Molecular biophysics as a tool to investigate the bioherbicide effect of essential oils related to their interaction with plant plasma membrane

Essential oils (EOs) are used in an increasingly number of sectors like medicine, cosmetics, food industry and more recently in agronomy. In agronomy, EOs are used as bio-pesticides for their insecticidal, antifungal or bactericidal effects but also as bio-herbicides. Owing to the current attraction for natural products, a better understanding of their mode of biological action for new and optimal applications is of importance. It has been shown that EOs antimicrobial activity, quite well described in the literature, is at least partly due to their interaction with the plasma membrane. They notably change the lipid composition, altering fluidity, leading to various effects which can induce cell lysis, apoptosis or necrosis. Citronellol, a major compound of lemongrass EO was notably shown to have antifungal activities by changing the membrane composition and inhibiting cell growth. Cinnamaldehyde (cinnamon EO) has been reported to have a broad spectrum of antibacterial activity, notably by affecting cell morphology, membrane integrity, permeability and composition.

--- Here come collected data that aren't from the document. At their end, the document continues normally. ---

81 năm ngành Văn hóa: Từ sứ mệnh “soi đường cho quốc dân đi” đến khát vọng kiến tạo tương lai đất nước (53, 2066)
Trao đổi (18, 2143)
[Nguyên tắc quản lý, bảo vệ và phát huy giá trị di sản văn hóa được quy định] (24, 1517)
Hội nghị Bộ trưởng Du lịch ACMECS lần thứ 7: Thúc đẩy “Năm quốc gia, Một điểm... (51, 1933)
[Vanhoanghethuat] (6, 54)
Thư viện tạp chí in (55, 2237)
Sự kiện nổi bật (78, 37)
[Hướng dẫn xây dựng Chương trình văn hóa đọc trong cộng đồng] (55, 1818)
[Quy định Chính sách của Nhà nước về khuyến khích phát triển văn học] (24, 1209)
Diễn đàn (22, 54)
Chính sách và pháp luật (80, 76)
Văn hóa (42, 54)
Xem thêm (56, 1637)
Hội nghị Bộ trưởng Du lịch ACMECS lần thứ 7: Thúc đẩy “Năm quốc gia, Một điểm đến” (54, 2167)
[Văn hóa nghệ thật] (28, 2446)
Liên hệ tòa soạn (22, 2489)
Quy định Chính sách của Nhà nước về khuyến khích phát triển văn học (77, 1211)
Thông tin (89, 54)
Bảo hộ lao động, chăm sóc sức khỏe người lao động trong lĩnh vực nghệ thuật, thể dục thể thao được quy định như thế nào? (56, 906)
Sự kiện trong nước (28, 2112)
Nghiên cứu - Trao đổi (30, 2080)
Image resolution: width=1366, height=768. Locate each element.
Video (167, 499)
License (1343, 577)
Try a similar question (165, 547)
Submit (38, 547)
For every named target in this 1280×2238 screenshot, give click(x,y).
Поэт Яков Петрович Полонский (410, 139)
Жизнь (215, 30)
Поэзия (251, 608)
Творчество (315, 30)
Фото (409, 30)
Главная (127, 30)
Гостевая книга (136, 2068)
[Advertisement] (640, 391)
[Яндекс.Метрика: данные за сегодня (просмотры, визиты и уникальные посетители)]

We are currently working on the development of a bioherbicide made from Cinnamomum zeylanicum Blume (cinnamon) and Cymbogognon winterianus Jowitt (citronella) EOs. We have shown that the application of the whole EOs and their major individual compounds on the leaves and cotyledons of A. thaliana appears to be promising: when applied on cotyledons or leaves, EOs induce damages that are as important as those observed for commercial herbicides.
Since EOs are small amphiphilic molecules, they can cross the mesh of cell wall and interact directly with the plant plasma membrane (PPM). Modifying the lipid organization could lead to crucial cellular effects, notably on protein function.
We used a unique and original combination of in silico (molecular dynamics simulations) and in vitro (Langmuir monolayers, isothermal calorimetry, fluorescence and infrared spectroscopies) biophysical approaches, previously developed to study structure-function relationships of molecules of biological interest (pharmacological drugs , proteins, peptides, surfactants…) to investigate the interaction of EOs or their individual compounds with bio-mimetic plant plasma membranes to better understand the structure- activity relationships in the context of their bioherbicide activity.